Aunque aparentemente un licenciado en publicidad no fuera lo más indicado para ponerse a investigar, en mi máster había aprendido un par de truquillos de heurística y con un año y cuatro meses de intrigas de agencia, terminé convirtiéndome en un Sherlock Holmes al que no le llega para la morfina.
El tipo de debajo la trompeta se levantó para ir al baño. Esperé a que desapareciera y le seguí. El baño de hombres era un lugar sobrio, con una grifería en plena cuenta atrás para iniciar una inundación. Al frente había un lavabo sin espejo, un toallero a la izquierda y dos urinarios a la derecha. Había una puerta cerrada a continuación del toallero. Con él dentro, deduje. Desatornillé el toallero con mi navaja suiza y bloqueé la manilla de la puerta. Se había llevado su smartphone al baño, así que le pasé por debajo de la puerta dos papelitos con dos códigos QR. Uno dirigía a mi book, para que tuviera todo el tiempo del mundo para ver mi trabajo. Otro le permitía ponerme a prueba con una propuesta de vuelta de tuerca para mis cartas que recibiría en mi cuenta de e-mail. La manilla tembló, había descubierto la trampa. Mi móvil vibró con un correo electrónico desde su dirección:
¿Qué pretendes? Déjame salir hijo de puta.

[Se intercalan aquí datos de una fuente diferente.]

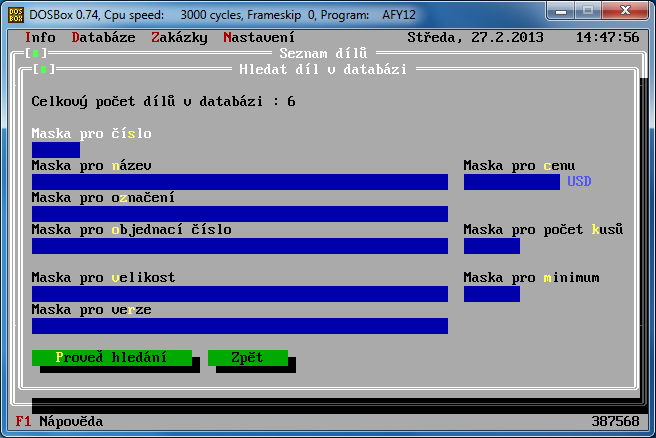Open the Databáze menu
This screenshot has height=438, width=656.
pos(104,37)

Le hice caso y saqué el toallero. Él abrió la puerta lo justo para recibir un golpe en el estómago con la barra que instantes antes aseguraba la retenía. Entré en el baño con él, le agarré de las solapas y lo estampé contra los azulejos ennegrecidos del interior. Le pegué una paliza que lo dejó haciendo gárgaras con sus dientes y mis ideas.
Un minuto antes no sabía quien era yo. Ahora no olvidará mi nombre en su vida. Toma brand engagement.